EXTRACT TO READ:
ORGY and EROS make a nice pair there in the corner - though I learned just the other day that the subject of the Piccadilly Circus statue isn't EROS but his twin, Anteros.

Andrew Heinegg 10:37 AM  

Somehow this was easy-peasy for me. It must just have been my turn as too many are the days where I struggle or cheat to finish and Rex and/or others claim the puzzle to be a snap. Although I only drink wine, I thought that the Martini answer was the saving of the merit of the puzzle. It is hard for me to dislike the rest of this effort after that answer.

Alicia Stetson 10:49 AM  

Super easy, adequate Wednesday. Now I'm going to go put on my training BRA, drink a MARTINI, and head to the ORGY.

Nice that we had LOX yesterday and NOVA today.

I wish an easy fast for the Jews, a great Pope day for the Catholics, and condolences to Yankee fans everywhere.

Joseph Michael 11:10 AM  

Took a while to figure out the theme and had a lot of write overs along the way: upward before INWARD, leotard before UNITARD, quiet before SHUSH, estab. before SINCE, on end before NO END.

Hated EFS and ESPECIAL but loved the clue for MARTINI. Overall a FAIR CATCH of a puzzle.

GILL I. 11:12 AM  

Like @Rex and @Lobster11, I could not get on MSM's wavelength. Unlike @Lobster11, I love Wed. puzzles - they get me all ready for favorite Thursday.

TO DO: Please pick up the crossword comment thread after its last sentence and keep it going. These lines have no connection to the crossword comment thread.

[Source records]
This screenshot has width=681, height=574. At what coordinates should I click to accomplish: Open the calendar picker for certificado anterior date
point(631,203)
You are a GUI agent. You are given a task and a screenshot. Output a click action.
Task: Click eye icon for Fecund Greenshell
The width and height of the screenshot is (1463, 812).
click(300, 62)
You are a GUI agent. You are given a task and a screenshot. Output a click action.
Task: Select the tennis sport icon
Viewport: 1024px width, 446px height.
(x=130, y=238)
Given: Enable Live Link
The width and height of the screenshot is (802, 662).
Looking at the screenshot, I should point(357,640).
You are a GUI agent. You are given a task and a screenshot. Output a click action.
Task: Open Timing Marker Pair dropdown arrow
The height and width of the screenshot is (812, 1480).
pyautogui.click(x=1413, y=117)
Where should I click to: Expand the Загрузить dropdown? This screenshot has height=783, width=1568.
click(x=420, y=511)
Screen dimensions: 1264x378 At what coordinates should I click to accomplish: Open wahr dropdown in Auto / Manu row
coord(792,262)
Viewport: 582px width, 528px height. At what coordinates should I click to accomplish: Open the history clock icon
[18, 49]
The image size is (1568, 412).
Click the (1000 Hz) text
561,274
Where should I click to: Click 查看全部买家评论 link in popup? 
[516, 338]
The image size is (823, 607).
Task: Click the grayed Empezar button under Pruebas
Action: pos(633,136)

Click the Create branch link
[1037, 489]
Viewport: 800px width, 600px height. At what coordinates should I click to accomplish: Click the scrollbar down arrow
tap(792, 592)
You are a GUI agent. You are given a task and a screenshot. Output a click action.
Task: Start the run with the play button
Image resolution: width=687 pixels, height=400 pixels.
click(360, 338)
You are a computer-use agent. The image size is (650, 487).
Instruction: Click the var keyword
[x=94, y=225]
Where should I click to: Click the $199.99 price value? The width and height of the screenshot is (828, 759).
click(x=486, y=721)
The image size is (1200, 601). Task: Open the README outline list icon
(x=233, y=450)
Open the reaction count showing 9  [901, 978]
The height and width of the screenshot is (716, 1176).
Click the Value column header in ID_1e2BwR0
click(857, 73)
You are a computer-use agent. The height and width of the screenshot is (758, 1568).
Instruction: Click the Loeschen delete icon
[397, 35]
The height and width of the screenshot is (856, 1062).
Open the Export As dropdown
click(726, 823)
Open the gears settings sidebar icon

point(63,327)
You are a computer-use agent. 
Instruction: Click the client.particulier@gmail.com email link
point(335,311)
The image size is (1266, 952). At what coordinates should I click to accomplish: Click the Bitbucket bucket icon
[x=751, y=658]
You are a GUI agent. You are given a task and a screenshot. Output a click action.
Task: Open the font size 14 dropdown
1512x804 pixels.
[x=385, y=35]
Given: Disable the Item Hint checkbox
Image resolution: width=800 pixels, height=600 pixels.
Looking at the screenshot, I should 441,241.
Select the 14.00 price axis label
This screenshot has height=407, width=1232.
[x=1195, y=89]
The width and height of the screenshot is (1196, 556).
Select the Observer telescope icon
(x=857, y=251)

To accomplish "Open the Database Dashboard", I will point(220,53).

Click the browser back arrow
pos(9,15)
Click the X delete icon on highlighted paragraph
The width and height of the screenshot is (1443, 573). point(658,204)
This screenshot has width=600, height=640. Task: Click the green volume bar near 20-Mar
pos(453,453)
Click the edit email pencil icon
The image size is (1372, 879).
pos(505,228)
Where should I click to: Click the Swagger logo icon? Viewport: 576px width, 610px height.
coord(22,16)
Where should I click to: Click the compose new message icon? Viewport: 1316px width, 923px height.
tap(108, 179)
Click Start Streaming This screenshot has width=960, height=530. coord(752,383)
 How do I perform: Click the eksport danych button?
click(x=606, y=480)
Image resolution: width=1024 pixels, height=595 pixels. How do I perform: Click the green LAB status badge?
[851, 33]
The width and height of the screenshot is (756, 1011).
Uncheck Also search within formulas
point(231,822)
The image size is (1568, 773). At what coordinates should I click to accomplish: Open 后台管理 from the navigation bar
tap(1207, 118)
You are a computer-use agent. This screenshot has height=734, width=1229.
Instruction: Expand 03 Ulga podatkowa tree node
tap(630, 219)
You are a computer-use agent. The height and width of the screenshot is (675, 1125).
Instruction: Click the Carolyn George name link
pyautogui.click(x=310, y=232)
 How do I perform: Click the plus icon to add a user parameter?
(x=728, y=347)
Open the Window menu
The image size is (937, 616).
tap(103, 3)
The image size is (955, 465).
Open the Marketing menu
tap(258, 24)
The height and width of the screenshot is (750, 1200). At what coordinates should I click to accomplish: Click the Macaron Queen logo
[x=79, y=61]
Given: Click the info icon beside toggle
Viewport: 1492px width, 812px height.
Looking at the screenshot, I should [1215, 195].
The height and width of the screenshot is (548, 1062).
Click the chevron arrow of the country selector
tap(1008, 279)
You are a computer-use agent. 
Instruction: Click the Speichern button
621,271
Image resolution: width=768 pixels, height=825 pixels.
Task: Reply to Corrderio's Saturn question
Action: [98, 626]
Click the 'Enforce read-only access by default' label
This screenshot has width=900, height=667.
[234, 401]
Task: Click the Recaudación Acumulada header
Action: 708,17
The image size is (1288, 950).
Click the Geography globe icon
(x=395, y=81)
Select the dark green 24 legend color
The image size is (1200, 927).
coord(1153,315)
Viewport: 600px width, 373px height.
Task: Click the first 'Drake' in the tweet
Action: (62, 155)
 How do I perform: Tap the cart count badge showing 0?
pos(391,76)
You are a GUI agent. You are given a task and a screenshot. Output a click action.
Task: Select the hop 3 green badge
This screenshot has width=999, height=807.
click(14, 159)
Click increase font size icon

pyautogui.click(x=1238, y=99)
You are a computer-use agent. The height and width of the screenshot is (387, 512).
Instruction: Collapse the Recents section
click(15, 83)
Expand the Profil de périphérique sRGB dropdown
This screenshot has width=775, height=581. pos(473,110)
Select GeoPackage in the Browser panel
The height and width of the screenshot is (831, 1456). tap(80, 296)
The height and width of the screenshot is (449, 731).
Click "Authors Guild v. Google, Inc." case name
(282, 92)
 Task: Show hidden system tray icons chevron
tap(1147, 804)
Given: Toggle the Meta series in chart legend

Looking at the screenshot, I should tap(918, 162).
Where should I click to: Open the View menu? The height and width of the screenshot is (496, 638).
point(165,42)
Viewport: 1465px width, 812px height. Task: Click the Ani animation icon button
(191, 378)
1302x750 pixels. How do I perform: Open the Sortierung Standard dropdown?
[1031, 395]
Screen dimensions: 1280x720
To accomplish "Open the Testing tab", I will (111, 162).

REPLY:
I had so many write-overs but I won't bore anybody. I have never heard of NOVA in a deli and I don't know what ADD means. Wanted commies for Cuba and N. Korea and @Lee Coller.....YES! I've had this damn argument before regarding SKEET (no S thank you very much) and clay pigeons. Makes me want to get out my Calamity Jane rifle and pop a few.
I'm afraid to SHUSH anybody - you never know what one might do when loaded down with popcorn and a coke.
Liked BODEGA and MARTINI - ESTOS son ESPECIAL.

Masked and Anonymous 11:24 AM  

Nope. nope. nope…
Nope.
A-OK. E-LITE. I-CON. O-NO. U-SPECIAL.
QED.

Other than that enormous difference of opinion (above), this WedPuz was a righteous rodeo. As others (and that E.T. Al guy) have mentioned, the theme gave U some fun phrases to sorta decode into footballese. (But, as @009 points out, if U don't do football at all, the puz theme may as well have been about the names of Kanye West song titles.) M&A? Go Vikes.

Weeject Cafe special of the day: EFS. Luv the extra desperation of the plural version.

fave grid design feature: That racing TRIPE, down the middle.

fave fillins: SAUSAGE pizza and MARTINIs.

fave comment: @John Child's use of the **gruntz** keyword. He may be usin it in a slightly different context than M&A does, tho. For me, it ain't meant to be a rating of the NYTPuz. It just means that a new runt puzzle is available, over at @r.alph's runtpuz.org and/or runtpuz.blogspot.com sites. Most people interpret it more like a severe storm warning, I think. But I digress.

This Maurer dude has done 23 NYTPuzs over about 23 years. Thanx and come on back sooner next time, if possible. U special.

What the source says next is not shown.